Rows of pointing data
------------------------

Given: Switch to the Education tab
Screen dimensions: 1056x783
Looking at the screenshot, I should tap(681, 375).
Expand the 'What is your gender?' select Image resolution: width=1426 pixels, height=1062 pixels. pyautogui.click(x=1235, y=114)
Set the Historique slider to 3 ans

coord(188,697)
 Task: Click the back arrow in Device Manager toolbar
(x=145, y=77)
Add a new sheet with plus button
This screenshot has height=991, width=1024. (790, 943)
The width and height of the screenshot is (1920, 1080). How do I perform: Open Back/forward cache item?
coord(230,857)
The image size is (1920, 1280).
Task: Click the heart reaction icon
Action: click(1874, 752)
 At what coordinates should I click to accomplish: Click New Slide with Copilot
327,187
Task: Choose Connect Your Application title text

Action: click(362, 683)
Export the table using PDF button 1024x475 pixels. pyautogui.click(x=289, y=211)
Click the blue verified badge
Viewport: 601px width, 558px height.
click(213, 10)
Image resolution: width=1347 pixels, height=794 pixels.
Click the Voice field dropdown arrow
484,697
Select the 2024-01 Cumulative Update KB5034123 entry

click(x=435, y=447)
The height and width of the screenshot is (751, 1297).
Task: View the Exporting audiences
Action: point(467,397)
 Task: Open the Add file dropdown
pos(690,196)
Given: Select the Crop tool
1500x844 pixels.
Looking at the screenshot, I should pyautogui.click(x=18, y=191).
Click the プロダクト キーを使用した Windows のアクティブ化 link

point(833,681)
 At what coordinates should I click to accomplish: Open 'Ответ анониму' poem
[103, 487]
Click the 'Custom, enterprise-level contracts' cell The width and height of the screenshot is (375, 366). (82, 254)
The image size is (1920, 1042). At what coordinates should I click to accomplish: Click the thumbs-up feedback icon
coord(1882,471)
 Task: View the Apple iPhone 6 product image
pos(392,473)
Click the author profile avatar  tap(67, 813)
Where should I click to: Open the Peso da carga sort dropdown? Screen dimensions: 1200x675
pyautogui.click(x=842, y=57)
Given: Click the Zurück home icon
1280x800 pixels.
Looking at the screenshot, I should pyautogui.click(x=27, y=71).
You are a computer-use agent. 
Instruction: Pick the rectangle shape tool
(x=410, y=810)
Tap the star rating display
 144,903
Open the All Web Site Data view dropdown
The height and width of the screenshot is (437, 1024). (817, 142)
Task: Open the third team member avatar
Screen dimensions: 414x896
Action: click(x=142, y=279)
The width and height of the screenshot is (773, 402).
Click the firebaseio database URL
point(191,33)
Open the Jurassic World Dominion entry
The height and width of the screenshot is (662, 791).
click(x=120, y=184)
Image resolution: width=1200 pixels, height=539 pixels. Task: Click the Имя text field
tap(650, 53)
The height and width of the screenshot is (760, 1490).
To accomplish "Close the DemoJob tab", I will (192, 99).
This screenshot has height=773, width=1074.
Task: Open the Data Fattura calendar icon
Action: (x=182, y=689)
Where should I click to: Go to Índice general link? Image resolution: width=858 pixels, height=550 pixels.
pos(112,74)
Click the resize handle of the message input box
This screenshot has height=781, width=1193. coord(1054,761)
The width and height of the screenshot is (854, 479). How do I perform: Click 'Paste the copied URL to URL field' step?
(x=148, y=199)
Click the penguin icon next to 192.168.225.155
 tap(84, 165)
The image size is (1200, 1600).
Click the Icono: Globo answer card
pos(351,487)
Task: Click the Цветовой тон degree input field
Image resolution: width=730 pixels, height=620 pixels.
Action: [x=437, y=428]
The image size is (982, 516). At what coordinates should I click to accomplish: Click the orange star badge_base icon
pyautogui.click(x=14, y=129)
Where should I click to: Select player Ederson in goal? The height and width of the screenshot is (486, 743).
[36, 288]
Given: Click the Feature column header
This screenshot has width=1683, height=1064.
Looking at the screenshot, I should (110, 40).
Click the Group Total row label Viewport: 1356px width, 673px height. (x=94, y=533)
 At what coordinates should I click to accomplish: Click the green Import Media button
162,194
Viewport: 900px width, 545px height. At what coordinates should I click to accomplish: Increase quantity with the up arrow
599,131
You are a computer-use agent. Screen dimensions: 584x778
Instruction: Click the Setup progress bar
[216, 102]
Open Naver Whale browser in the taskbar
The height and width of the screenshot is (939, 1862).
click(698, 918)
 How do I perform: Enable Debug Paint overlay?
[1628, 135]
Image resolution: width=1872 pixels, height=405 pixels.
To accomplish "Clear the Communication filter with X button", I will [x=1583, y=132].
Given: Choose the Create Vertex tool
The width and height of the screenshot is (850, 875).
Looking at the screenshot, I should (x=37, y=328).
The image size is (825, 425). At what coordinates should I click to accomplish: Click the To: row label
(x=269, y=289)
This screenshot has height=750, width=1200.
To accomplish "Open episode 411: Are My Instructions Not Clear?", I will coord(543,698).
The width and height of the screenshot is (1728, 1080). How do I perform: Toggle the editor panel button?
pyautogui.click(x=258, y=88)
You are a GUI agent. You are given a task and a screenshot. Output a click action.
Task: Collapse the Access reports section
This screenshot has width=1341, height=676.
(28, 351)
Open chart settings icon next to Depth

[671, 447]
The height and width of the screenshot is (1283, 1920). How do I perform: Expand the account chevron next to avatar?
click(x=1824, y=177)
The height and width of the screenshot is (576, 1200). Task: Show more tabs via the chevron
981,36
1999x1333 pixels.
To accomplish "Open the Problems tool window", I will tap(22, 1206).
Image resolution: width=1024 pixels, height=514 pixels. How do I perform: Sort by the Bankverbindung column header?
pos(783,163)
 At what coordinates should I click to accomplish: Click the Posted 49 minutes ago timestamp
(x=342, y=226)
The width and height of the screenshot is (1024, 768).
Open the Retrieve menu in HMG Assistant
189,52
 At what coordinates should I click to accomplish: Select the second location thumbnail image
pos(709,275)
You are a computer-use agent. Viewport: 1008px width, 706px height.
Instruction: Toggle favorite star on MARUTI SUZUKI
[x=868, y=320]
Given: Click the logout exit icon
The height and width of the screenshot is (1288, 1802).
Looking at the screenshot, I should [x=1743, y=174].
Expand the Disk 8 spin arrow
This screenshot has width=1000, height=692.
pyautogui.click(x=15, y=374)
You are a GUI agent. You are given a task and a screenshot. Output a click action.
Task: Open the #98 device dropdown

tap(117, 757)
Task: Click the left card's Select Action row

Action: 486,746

------------------------

◆ REQUIRED TASK ◆
Convert every line of the records above into a JSON array of strings, one string per line, and omit the blank lines.

◆ REPLY TO THE EXERCISE ◆
[
  "Given: Switch to the Education tab",
  "Screen dimensions: 1056x783",
  "Looking at the screenshot, I should tap(681, 375).",
  "Expand the 'What is your gender?' select Image resolution: width=1426 pixels, height=1062 pixels. pyautogui.click(x=1235, y=114)",
  "Set the Historique slider to 3 ans",
  "coord(188,697)",
  " Task: Click the back arrow in Device Manager toolbar",
  "(x=145, y=77)",
  "Add a new sheet with plus button",
  "This screenshot has height=991, width=1024. (790, 943)",
  "The width and height of the screenshot is (1920, 1080). How do I perform: Open Back/forward cache item?",
  "coord(230,857)",
  "The image size is (1920, 1280).",
  "Task: Click the heart reaction icon",
  "Action: click(1874, 752)",
  " At what coordinates should I click to accomplish: Click New Slide with Copilot",
  "327,187",
  "Task: Choose Connect Your Application title text",
  "Action: click(362, 683)",
  "Export the table using PDF button 1024x475 pixels. pyautogui.click(x=289, y=211)",
  "Click the blue verified badge",
  "Viewport: 601px width, 558px height.",
  "click(213, 10)",
  "Image resolution: width=1347 pixels, height=794 pixels.",
  "Click the Voice field dropdown arrow",
  "484,697",
  "Select the 2024-01 Cumulative Update KB5034123 entry",
  "click(x=435, y=447)",
  "The height and width of the screenshot is (751, 1297).",
  "Task: View the Exporting audiences",
  "Action: point(467,397)",
  " Task: Open the Add file dropdown",
  "pos(690,196)",
  "Given: Select the Crop tool",
  "1500x844 pixels.",
  "Looking at the screenshot, I should pyautogui.click(x=18, y=191).",
  "Click the プロダクト キーを使用した Windows のアクティブ化 link",
  "point(833,681)",
  " At what coordinates should I click to accomplish: Open 'Ответ анониму' poem",
  "[103, 487]",
  "Click the 'Custom, enterprise-level contracts' cell The width and height of the screenshot is (375, 366). (82, 254)",
  "The image size is (1920, 1042). At what coordinates should I click to accomplish: Click the thumbs-up feedback icon",
  "coord(1882,471)",
  " Task: View the Apple iPhone 6 product image",
  "pos(392,473)",
  "Click the author profile avatar  tap(67, 813)",
  "Where should I click to: Open the Peso da carga sort dropdown? Screen dimensions: 1200x675",
  "pyautogui.click(x=842, y=57)",
  "Given: Click the Zurück home icon",
  "1280x800 pixels.",
  "Looking at the screenshot, I should pyautogui.click(x=27, y=71).",
  "You are a computer-use agent. ",
  "Instruction: Pick the rectangle shape tool",
  "(x=410, y=810)",
  "Tap the star rating display",
  " 144,903",
  "Open the All Web Site Data view dropdown",
  "The height and width of the screenshot is (437, 1024). (817, 142)",
  "Task: Open the third team member avatar",
  "Screen dimensions: 414x896",
  "Action: click(x=142, y=279)",
  "The width and height of the screenshot is (773, 402).",
  "Click the firebaseio database URL",
  "point(191,33)",
  "Open the Jurassic World Dominion entry",
  "The height and width of the screenshot is (662, 791).",
  "click(x=120, y=184)",
  "Image resolution: width=1200 pixels, height=539 pixels. Task: Click the Имя text field",
  "tap(650, 53)",
  "The height and width of the screenshot is (760, 1490).",
  "To accomplish \"Close the DemoJob tab\", I will (192, 99).",
  "This screenshot has height=773, width=1074.",
  "Task: Open the Data Fattura calendar icon",
  "Action: (x=182, y=689)",
  "Where should I click to: Go to Índice general link? Image resolution: width=858 pixels, height=550 pixels.",
  "pos(112,74)",
  "Click the resize handle of the message input box",
  "This screenshot has height=781, width=1193. coord(1054,761)",
  "The width and height of the screenshot is (854, 479). How do I perform: Click 'Paste the copied URL to URL field' step?",
  "(x=148, y=199)",
  "Click the penguin icon next to 192.168.225.155",
  " tap(84, 165)",
  "The image size is (1200, 1600).",
  "Click the Icono: Globo answer card",
  "pos(351,487)",
  "Task: Click the Цветовой тон degree input field",
  "Image resolution: width=730 pixels, height=620 pixels.",
  "Action: [x=437, y=428]",
  "The image size is (982, 516). At what coordinates should I click to accomplish: Click the orange star badge_base icon",
  "pyautogui.click(x=14, y=129)",
  "Where should I click to: Select player Ederson in goal? The height and width of the screenshot is (486, 743).",
  "[36, 288]",
  "Given: Click the Feature column header",
  "This screenshot has width=1683, height=1064.",
  "Looking at the screenshot, I should (110, 40).",
  "Click the Group Total row label Viewport: 1356px width, 673px height. (x=94, y=533)",
  " At what coordinates should I click to accomplish: Click the green Import Media button",
  "162,194",
  "Viewport: 900px width, 545px height. At what coordinates should I click to accomplish: Increase quantity with the up arrow",
  "599,131",
  "You are a computer-use agent. Screen dimensions: 584x778",
  "Instruction: Click the Setup progress bar",
  "[216, 102]",
  "Open Naver Whale browser in the taskbar",
  "The height and width of the screenshot is (939, 1862).",
  "click(698, 918)",
  " How do I perform: Enable Debug Paint overlay?",
  "[1628, 135]",
  "Image resolution: width=1872 pixels, height=405 pixels.",
  "To accomplish \"Clear the Communication filter with X button\", I will [x=1583, y=132].",
  "Given: Choose the Create Vertex tool",
  "The width and height of the screenshot is (850, 875).",
  "Looking at the screenshot, I should (x=37, y=328).",
  "The image size is (825, 425). At what coordinates should I click to accomplish: Click the To: row label",
  "(x=269, y=289)",
  "This screenshot has height=750, width=1200.",
  "To accomplish \"Open episode 411: Are My Instructions Not Clear?\", I will coord(543,698).",
  "The width and height of the screenshot is (1728, 1080). How do I perform: Toggle the editor panel button?",
  "pyautogui.click(x=258, y=88)",
  "You are a GUI agent. You are given a task and a screenshot. Output a click action.",
  "Task: Collapse the Access reports section",
  "This screenshot has width=1341, height=676.",
  "(28, 351)",
  "Open chart settings icon next to Depth",
  "[671, 447]",
  "The height and width of the screenshot is (1283, 1920). How do I perform: Expand the account chevron next to avatar?",
  "click(x=1824, y=177)",
  "The height and width of the screenshot is (576, 1200). Task: Show more tabs via the chevron",
  "981,36",
  "1999x1333 pixels.",
  "To accomplish \"Open the Problems tool window\", I will tap(22, 1206).",
  "Image resolution: width=1024 pixels, height=514 pixels. How do I perform: Sort by the Bankverbindung column header?",
  "pos(783,163)",
  " At what coordinates should I click to accomplish: Click the Posted 49 minutes ago timestamp",
  "(x=342, y=226)",
  "The width and height of the screenshot is (1024, 768).",
  "Open the Retrieve menu in HMG Assistant",
  "189,52",
  " At what coordinates should I click to accomplish: Select the second location thumbnail image",
  "pos(709,275)",
  "You are a computer-use agent. Viewport: 1008px width, 706px height.",
  "Instruction: Toggle favorite star on MARUTI SUZUKI",
  "[x=868, y=320]",
  "Given: Click the logout exit icon",
  "The height and width of the screenshot is (1288, 1802).",
  "Looking at the screenshot, I should [x=1743, y=174].",
  "Expand the Disk 8 spin arrow",
  "This screenshot has width=1000, height=692.",
  "pyautogui.click(x=15, y=374)",
  "You are a GUI agent. You are given a task and a screenshot. Output a click action.",
  "Task: Open the #98 device dropdown",
  "tap(117, 757)",
  "Task: Click the left card's Select Action row",
  "Action: 486,746"
]